Our variant of the model accounts for two biases in the polling industry. First, we account for the fact that pollsters differ systematically between each other with respect to whether they over- or under-represent certain voters. For example, compared to the polling industry average, some pollsters might over-represent Conservatives party voters; others, NDP voters. The model accounts for these differences dynamically, such that each poll that is released is filtered for our current estimate of that bias. Polls over multiple years are used to calculate these “house biases” so that they themselves are recalculated each time a new poll is released. Second, we account for bias in the polling industry as a whole by using data from previous elections. In the Canadian context, these biases are relatively small, although not insignificant: even small differences in national vote share can have relatively large effects on seat share.

Because there are many days on which polls are not released and because polls contain sampling error, the model uses information about where vote intention stood on one day to inform where it stands the next day. If a new poll is released, vote share estimates for that day effectively become a weighted average of information from the newly released poll and from information about where vote intention stood on the previous day. This means that outlier (and all other) polls are effectively pulled in toward the previous day’s forecast. Visually, this means that vote intention across time will appear relatively smooth, as we would expect it to in reality.
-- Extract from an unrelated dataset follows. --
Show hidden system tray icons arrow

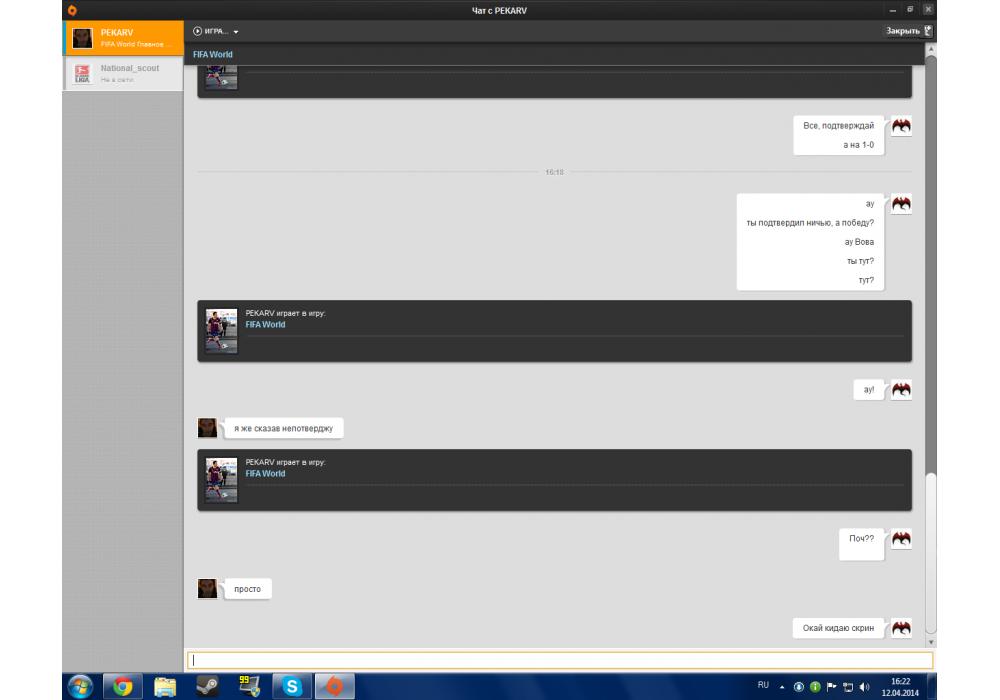tap(783, 686)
This differs from other forecasting models in Canada where one might see forecasts jump around relatively drastically from poll release to poll release. Unfortunately, this leads many commentators in Canada to speculate that large changes are occurring in the electorate for various reasons related to the campaign even if no substantial changes are occurring in reality. An added benefit is that a new forecast can be released for each day of the campaign, even if no new poll is released, and we are able to estimate vote intention for every day of the campaign.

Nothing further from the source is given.